• [Given passage]
********
Exhibit 99.3
Mimvi, Inc.
Unaudited Pro Forma Condensed Combined Financial Statements
On July 1, 2013, Mimvi, Inc. entered into an Agreement and Plan of Merger whereby it’s wholly owned subsidiary, Adaptive Media Acquisition Co., Inc., an Oregon corporation, merged with and into Adaptive Media, Inc., an Oregon corporation.
On July 1, 2013, the parties executed all documents and filed the Plan of Merger with the Oregon Secretary of State. Upon consummation of the merger, the Adaptive Media shareholders were issued 33,500,000 shares of common stock, par value $0.001 per share, of Mimvi, constituting approximately 29.9% of the outstanding stock of Mimvi. Mimvi shareholders retained 70.1% of the Company. Specifically, each Adaptive Media share was converted into the right to receive 3,350 shares of Mimvi Common Stock. In addition, Mimvi entered into a Put Agreement with the Adaptive Media shareholders granting them the right to require Mimvi to purchase from them up to their pro rata portion of 5,500,000 shares at $0.0909 per share, subject to certain limitations. The merger caused Adaptive Media to become a wholly owned subsidiary of Mimvi.
The following Unaudited Pro Forma Combined Balance Sheet at June 30, 2013 combines the historical consolidated balance sheets of Mimvi and Adaptive Media, giving effect to the acquisition as if it had been consummated on June 30, 2013. The Unaudited Pro Forma Combined Statement of Operations for the six months ended June 30, 2013 and for the year ended December 31, 2012 combines the historical consolidated statements of operations of Mimvi and Adaptive Media, giving effect to the acquisition as if it had occurred on January 1, 2012.
The unaudited pro forma combined financial statements should be read in conjunction with the:
| • | Accompanying notes to the unaudited pro forma combined financial statements; |
| • | Mimvi’s separate historical unaudited consolidated financial statements and the related notes included in the Company’s Quarterly Report on Form 10-Q for the period ended June 30, 2013; |
| • | Mimvi’s separate historical audited consolidated financial statements and the related notes for the year ended December 31, 2012 included in the Company’s Annual Report on Form 10-K for the year ended December 31, 2012; |
| • | Adaptive Media’s separate historical unaudited financial statements and related notes as of and for the six months ended June 30, 2013, included in this Current Report on Form 8-K as exhibit 99.2; and |
| • | Adaptive Media’s separate historical audited financial statements and related notes as of and for the year ended December 31, 2012, included in this Current Report on Form 8-K as exhibit 99.1. |
The unaudited pro forma combined financial statements have been prepared for informational purposes only. The historical financial information has been adjusted to give effect to pro forma events that are: (1) directly attributable to the acquisition and (2) factually supportable and reasonable under the circumstances. There are no events that are expected to have a continuing impact and therefore, no adjustments to the pro forma condensed combined statement of operations were made in that regard.
********
• [Request]
Using the Mimvi pro forma statement, explain in one to three sentences why no adjustments were made to the pro forma condensed combined statement of operations for events with a continuing impact. The lines are not needed for any of this.

• [Supplied records]
********
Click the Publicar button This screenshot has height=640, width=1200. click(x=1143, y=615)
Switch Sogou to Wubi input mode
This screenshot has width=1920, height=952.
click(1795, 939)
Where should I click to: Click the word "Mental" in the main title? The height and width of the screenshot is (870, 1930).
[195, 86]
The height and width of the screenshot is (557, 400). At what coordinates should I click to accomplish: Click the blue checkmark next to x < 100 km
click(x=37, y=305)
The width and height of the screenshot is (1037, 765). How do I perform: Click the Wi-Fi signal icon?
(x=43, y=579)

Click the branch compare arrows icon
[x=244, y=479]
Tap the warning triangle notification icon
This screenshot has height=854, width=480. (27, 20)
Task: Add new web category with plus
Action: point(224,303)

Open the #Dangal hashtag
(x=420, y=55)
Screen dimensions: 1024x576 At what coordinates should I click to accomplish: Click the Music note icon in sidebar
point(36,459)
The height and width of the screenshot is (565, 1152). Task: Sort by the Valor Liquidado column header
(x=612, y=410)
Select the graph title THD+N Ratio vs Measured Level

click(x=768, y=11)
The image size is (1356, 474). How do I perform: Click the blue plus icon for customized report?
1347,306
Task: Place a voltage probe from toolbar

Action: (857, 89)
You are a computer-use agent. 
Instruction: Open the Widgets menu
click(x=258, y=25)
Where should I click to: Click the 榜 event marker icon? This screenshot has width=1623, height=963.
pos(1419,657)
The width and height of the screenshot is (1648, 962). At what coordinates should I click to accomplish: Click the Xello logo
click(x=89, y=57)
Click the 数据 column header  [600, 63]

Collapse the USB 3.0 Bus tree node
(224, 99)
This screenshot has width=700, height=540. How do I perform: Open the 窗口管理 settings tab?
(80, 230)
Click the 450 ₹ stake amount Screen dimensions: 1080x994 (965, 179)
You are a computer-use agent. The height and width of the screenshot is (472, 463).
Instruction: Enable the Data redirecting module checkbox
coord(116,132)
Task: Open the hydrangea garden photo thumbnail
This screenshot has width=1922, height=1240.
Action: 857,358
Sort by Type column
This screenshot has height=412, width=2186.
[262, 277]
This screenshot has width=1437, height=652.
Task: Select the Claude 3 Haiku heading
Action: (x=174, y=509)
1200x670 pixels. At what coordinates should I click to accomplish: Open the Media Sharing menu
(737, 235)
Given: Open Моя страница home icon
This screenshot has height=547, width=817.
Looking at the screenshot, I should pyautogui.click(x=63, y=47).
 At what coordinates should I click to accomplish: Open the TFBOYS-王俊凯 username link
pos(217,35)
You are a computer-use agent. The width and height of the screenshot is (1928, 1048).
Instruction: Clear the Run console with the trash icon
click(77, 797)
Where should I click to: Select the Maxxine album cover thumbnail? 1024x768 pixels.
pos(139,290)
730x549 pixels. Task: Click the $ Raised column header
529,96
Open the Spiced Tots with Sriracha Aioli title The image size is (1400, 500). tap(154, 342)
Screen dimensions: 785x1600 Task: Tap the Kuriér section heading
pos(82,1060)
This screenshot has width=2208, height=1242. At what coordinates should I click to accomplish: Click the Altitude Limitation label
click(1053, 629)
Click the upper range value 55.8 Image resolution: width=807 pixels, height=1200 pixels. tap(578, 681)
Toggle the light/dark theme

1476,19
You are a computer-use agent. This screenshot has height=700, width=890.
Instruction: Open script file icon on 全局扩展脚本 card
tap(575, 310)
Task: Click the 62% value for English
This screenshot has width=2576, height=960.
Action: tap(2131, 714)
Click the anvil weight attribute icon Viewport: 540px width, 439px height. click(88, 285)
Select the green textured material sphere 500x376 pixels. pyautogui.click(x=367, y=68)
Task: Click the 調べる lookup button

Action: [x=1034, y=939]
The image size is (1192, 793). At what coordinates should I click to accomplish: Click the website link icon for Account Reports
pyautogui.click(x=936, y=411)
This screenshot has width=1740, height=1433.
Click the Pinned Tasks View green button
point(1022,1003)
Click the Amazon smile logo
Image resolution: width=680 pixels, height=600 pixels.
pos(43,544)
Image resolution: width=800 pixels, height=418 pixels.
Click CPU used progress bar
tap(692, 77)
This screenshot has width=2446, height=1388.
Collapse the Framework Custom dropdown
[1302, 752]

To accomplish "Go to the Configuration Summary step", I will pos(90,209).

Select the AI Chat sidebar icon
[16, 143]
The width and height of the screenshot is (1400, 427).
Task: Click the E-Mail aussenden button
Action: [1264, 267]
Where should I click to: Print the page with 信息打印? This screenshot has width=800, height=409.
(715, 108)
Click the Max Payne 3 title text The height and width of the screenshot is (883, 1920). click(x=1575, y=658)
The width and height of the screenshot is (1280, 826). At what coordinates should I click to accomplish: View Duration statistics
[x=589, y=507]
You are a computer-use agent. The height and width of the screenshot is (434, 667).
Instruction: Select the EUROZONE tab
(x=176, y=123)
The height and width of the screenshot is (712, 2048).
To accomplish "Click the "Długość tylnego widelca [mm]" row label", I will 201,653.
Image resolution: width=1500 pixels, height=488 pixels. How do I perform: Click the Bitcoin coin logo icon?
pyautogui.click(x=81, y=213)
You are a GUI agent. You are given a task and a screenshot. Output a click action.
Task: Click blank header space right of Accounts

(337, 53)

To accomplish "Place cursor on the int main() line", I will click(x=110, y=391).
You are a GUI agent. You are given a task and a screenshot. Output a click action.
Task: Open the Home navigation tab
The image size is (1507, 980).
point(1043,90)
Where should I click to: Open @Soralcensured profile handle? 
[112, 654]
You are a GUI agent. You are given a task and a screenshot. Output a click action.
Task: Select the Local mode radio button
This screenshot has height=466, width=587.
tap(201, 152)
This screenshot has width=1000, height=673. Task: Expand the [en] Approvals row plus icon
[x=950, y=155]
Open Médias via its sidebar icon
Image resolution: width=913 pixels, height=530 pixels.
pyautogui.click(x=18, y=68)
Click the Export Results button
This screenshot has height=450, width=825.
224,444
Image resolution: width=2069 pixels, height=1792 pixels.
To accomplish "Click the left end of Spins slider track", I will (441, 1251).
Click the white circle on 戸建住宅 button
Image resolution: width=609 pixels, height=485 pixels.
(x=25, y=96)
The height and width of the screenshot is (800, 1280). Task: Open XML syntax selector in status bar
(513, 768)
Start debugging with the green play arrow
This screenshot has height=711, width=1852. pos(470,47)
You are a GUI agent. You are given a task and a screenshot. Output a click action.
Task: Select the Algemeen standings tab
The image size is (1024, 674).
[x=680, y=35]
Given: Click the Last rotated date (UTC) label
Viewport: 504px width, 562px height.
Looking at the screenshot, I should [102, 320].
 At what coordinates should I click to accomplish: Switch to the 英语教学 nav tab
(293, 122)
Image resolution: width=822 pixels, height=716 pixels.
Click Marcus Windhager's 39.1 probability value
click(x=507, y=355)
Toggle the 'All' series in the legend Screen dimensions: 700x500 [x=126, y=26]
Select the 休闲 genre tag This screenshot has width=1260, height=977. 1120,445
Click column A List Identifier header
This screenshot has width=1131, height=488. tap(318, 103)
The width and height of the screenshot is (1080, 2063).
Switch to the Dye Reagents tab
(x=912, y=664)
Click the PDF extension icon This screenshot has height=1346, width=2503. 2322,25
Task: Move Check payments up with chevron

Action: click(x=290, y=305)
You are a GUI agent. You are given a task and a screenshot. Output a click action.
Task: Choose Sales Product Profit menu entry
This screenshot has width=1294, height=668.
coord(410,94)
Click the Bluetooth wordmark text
********
• [Reply to the task]
No such adjustments were made because no events are expected to have a continuing impact. The historical figures were adjusted only for pro forma events that are directly attributable to the acquisition and that are factually supportable and reasonable under the circumstances.